TASK BRIEF
Quote every one of the following entries word for word, keeping each line as it appears.

(Entries for locating text and elements)
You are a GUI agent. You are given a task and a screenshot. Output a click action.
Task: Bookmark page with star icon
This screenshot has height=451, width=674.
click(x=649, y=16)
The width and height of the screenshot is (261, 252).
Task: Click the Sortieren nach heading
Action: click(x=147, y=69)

RESULT
You are a GUI agent. You are given a task and a screenshot. Output a click action.
Task: Bookmark page with star icon
This screenshot has height=451, width=674.
click(x=649, y=16)
The width and height of the screenshot is (261, 252).
Task: Click the Sortieren nach heading
Action: click(x=147, y=69)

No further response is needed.